The question of what is normal is particularly important when it comes to mental health. The mental hygiene movement – which birthed the modern mental health system in Canada – played an important role in constructing normality. Although mental hygienists sought to promote mental health and improve the conditions for people in asylums, they were also social reformers who institutionalized the professions of psychiatry and psychology; in doing so, they developed a new system of authority that empowered them to identify and treat behaviours they considered “socially deviant,” “aberrant” and that breached established norms of behaviour.1 The degree to which human behaviours have been categorized and also pathologized is evident in The Diagnostic and Statistical Manual (DSM), the authoritative guide used by clinicians and health professionals in the diagnosis of mental health disorders.

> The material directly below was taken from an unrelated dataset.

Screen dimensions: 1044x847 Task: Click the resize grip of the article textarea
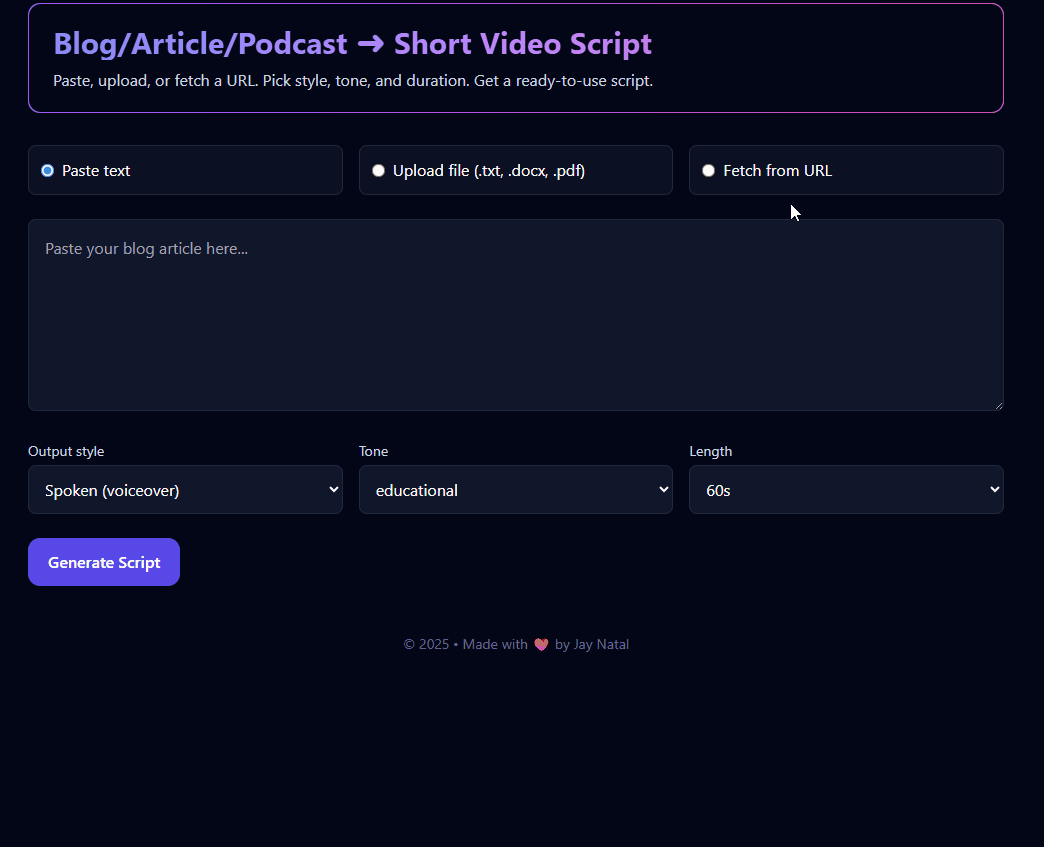click(x=997, y=404)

While many argue that the DSM establishes standards that can help people who are suffering by providing a clinical tool to help diagnose and treat symptoms of mental illness, it also constructs mental disorder based on assumptions about “normal” human behaviour.2

While the mental health field has actively enforced standards of normalcy, it has also produced important critiques. Given that notions of normalcy have been constructed around the experiences of predominantly white, settler, cisgendered and heterosexual men, experiences that fall outside this realm have been labeled “deviant” and in need of medical intervention. Mental health professionals, activists, people with lived experience, Elders, Indigenous scholars, and researchers have been challenging the notion of “normal” and the social marginalization it fosters for people with mental illnesses, mental health concerns and/or substance use problems. Accordingly, those working within the field of gender and sexuality and with people who are gender- and sexually diverse have been challenging notions of “normal sexuality”, heteronormativity, and the oppression of heterosexism, calling attention to the breadth of human diversity.3 Disability activists have argued that notions of “normal” and “abnormal” are shaped by social standards, that disabilities are socially constructed and a normal part of life.i Drawing its roots from the social model of disability, the neurodiversity movement has been critiquing the pathologizing of conditions such as autism and ADHD and has argued that they are part of the natural neurological variations that occur among the human population – a product of the wide diversity of the human genome. Black, Indigenous and communities of colour have been exploring the historical link between the ideas of “race” and “madness”; how psychiatric labelling, treatment, and institutionalization have been used as tools of colonization, through practices such as slavery and eugenics.4  Indigenous scholars working in the field of psychology in Canada have pointed out how the Canadian mental health system was founded on colonial values and how Indigenous understandings of ill-health and recovery differ from colonial ones.5 Lynn Lavallée, for instance, has argued that in a colonial context, it is more accurate to discuss mental illnesses in terms of “spirit injuries” and recovery as a process of feeding our spirits.6 The Indigenous Wellness Continuum has also offered a framework for mental wellness based on cultural knowledge that displaces the colonial focus on “deficits” in favour of strengths and resilience.7   

Problematically, people living with a mental illness and/or substance use problems are often constructed as “abnormal,” which leads to systemic marginalization and might produce feelings of living on the margins of “normal life.” Still, notions of “normal” might be considered helpful and positive for some. For instance, the goal of “feeling normal” again could be an important part of recovery. Recovery can mean a return to a baseline level of feeling, or a return to their own version of feeling “normal.”   

This year’s theme, “Deconstructing Normal,” presents an opportunity to explore the significance of “normal” both historically and today and consider how this seemingly innocuous six-letter word has shaped how we think about mental illness and mental wellness, and how we have built and continue to deliver mental health care.